Disadvantages of sole proprietorships can include:
- No protection from liability: Single owners are responsible for all tax liabilities, even if they hire employees.
- A limited lifespan for the business: Were something to happen to the owner, business operations would cease immediately. This could be unanticipated and untimely, and could negatively affect any employees involved.
- Challenges raising capital: Other entity types, like LLCs and C Corporations, can offer an ownership stake to investors. A sole proprietorship doesn’t offer that option, which can make it challenging to raise additional capital.
Advantages of a single-member LLC include:
- Liability protection: So long as owners protect the corporate veil, they won’t be held accountable for the liabilities of the business.
- Passing on ownership: Because the LLC exists as a separate entity, it’s easy to give ownership to another individual.
- Flexibility with taxation: Owners can elect pass-through taxation (using the personal tax return), or select corporate tax treatment.
- Easy to expand ownership: You can change from a single-member LLC to a multi-member LLC by filing an amendment with your respective state.

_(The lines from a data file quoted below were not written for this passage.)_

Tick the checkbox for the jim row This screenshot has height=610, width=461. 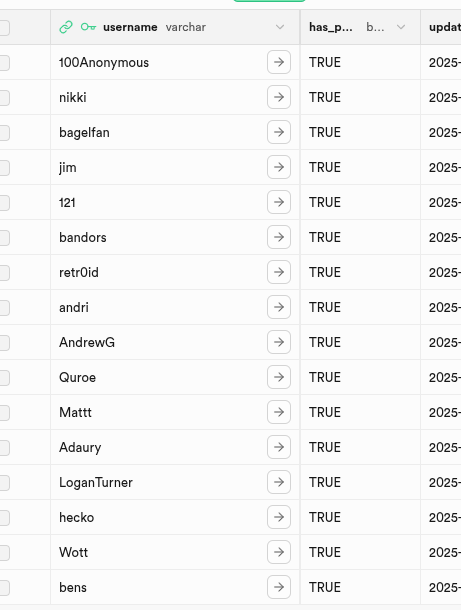(x=4, y=168)
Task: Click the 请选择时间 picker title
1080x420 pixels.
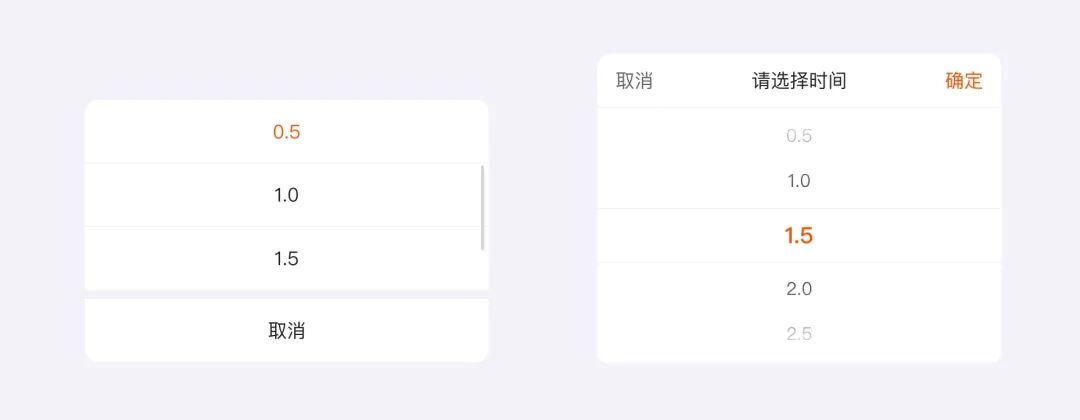Action: point(799,81)
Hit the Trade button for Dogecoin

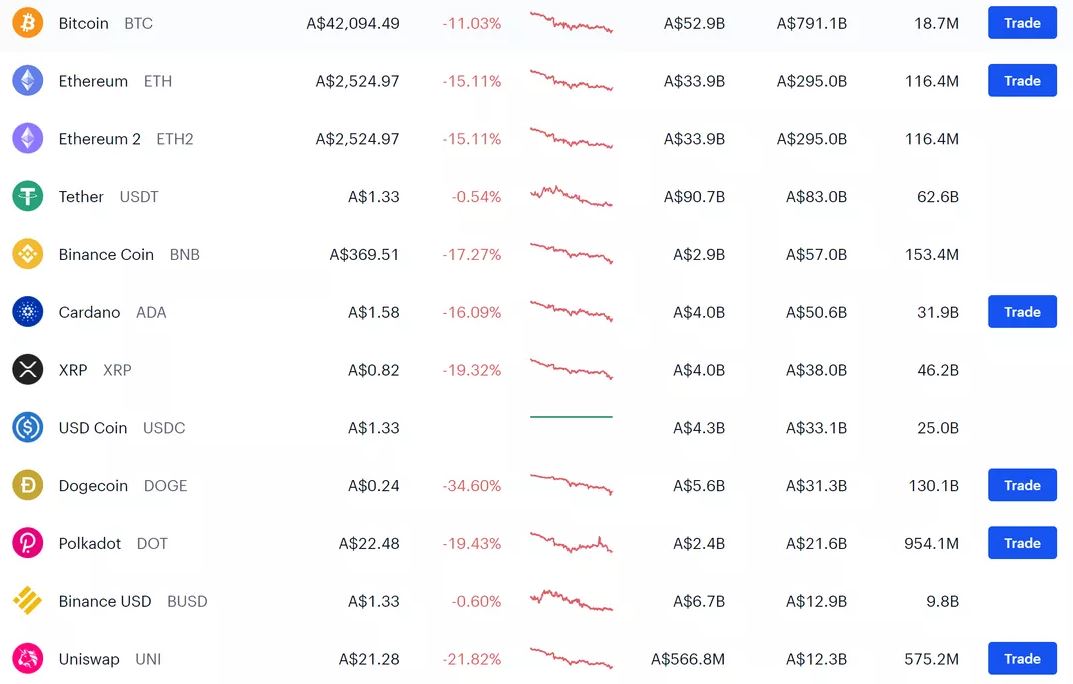(1022, 486)
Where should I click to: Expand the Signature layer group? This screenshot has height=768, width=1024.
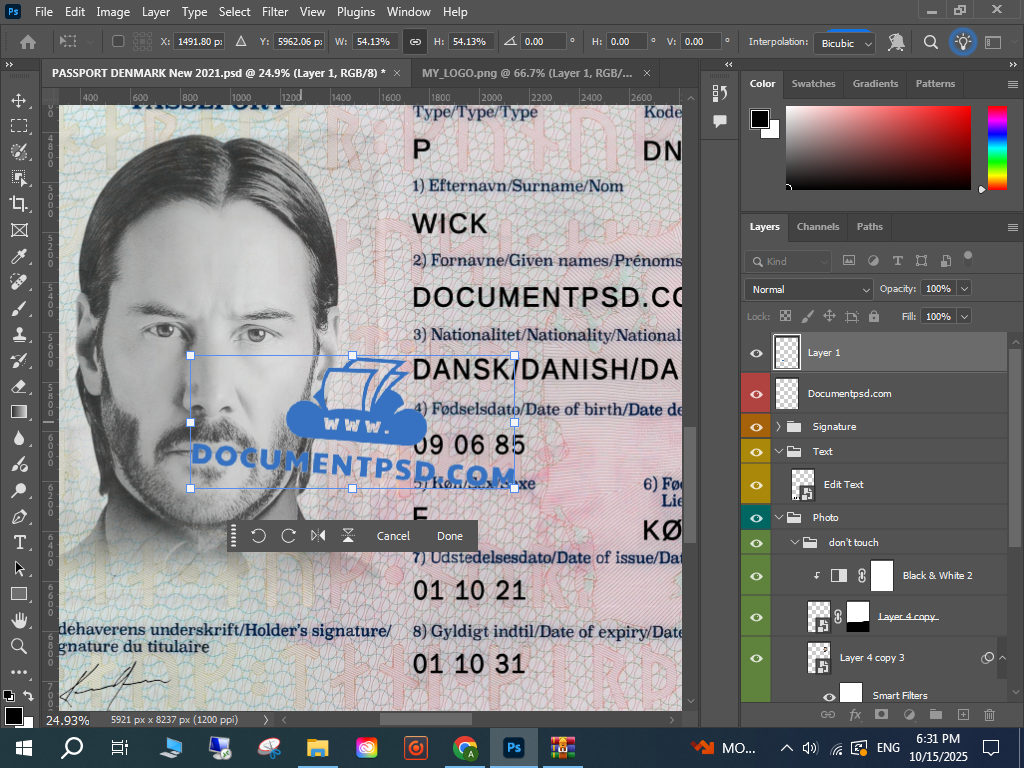779,427
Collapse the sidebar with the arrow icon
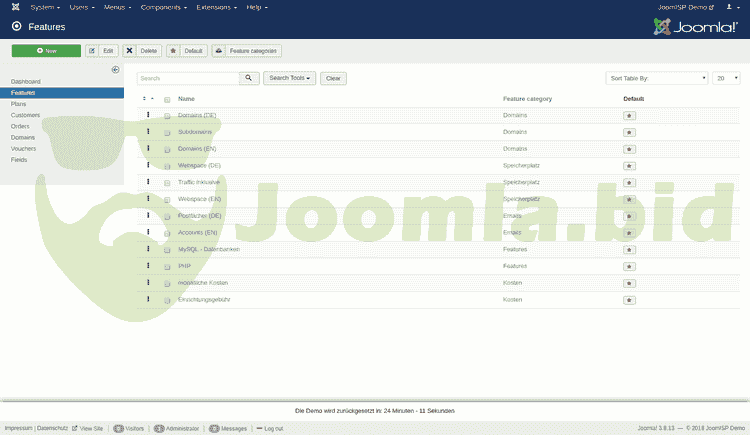This screenshot has width=750, height=435. click(x=115, y=70)
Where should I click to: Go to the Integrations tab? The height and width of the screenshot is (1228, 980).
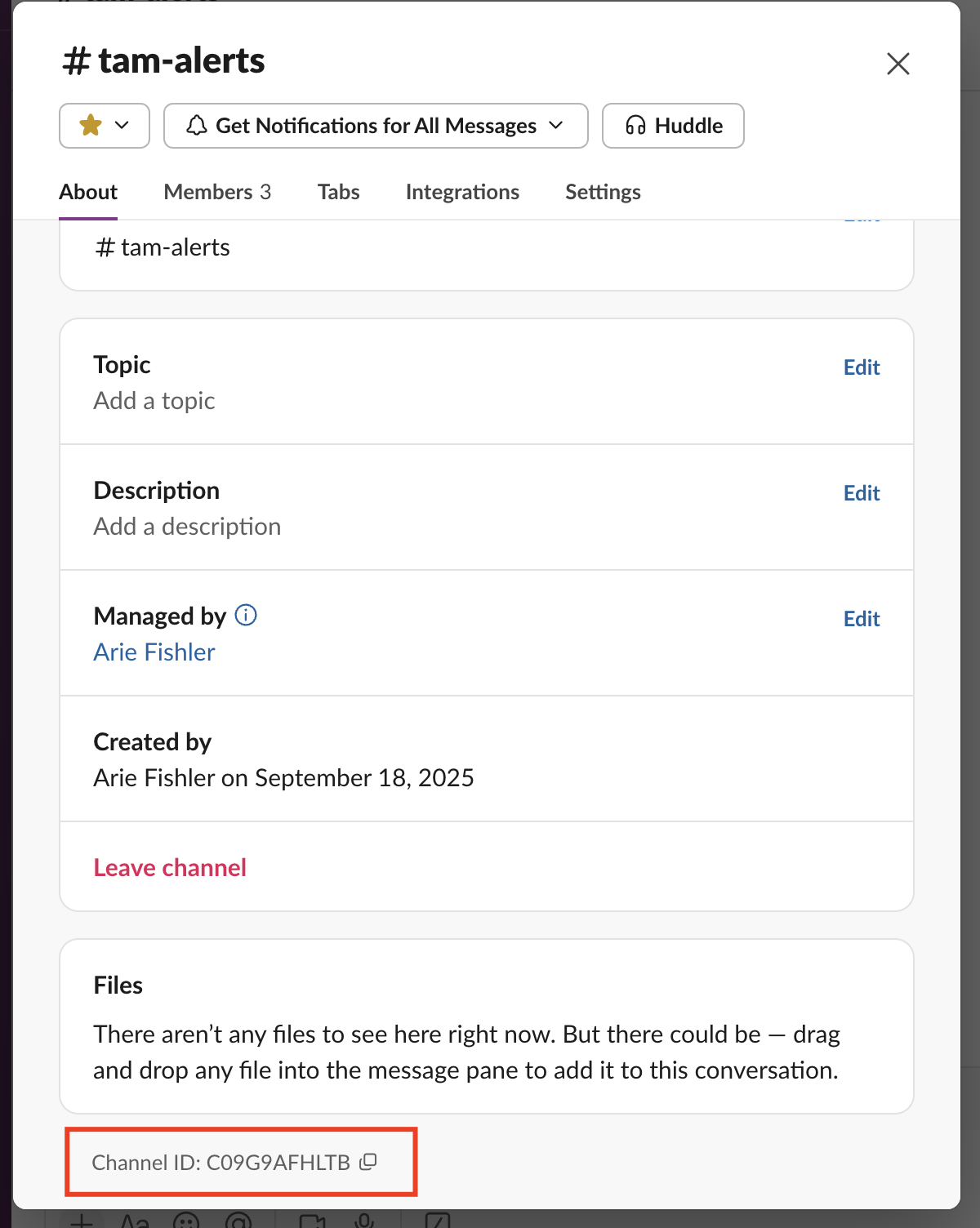tap(462, 192)
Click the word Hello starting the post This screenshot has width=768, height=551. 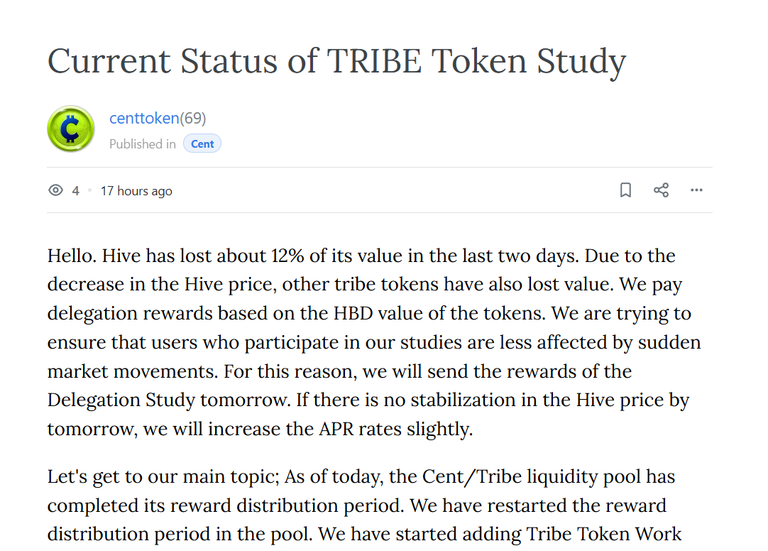click(x=72, y=256)

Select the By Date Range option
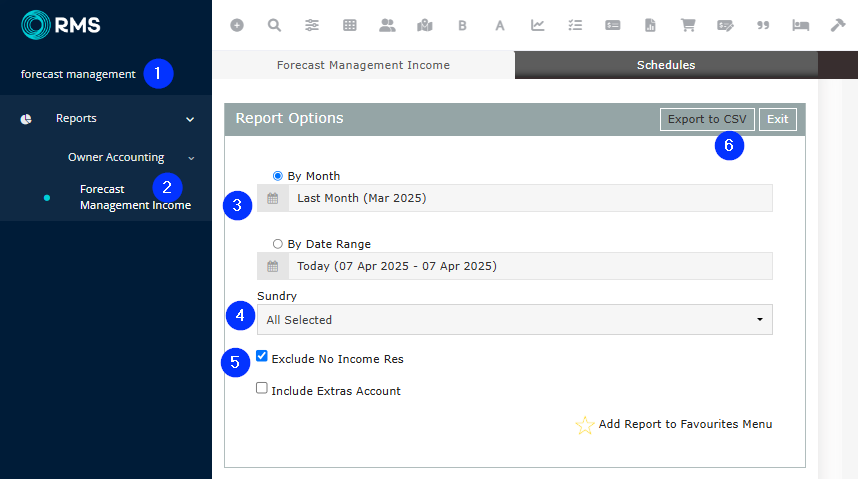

Disadvantages of single-member LLCs include:
- Complex formation: You’ll need extensive paperwork to form an LLC, because you’re creating a separate entity.
- Necessary compliance: You’re required to complete various compliance forms to remain in good standing. You’ll also need to make sure you protect the corporate veil to keep your liability protection intact.
Which is best for you?
If you’re operating as a single owner, you’ll need to choose between a sole proprietorship and a single-member LLC. Each has its perks. If you have basic business operations without any liabilities, a sole proprietorship is likely in your best interest. If you’re looking to put more credibility behind your business’s name, a limited liability company could be the better choice.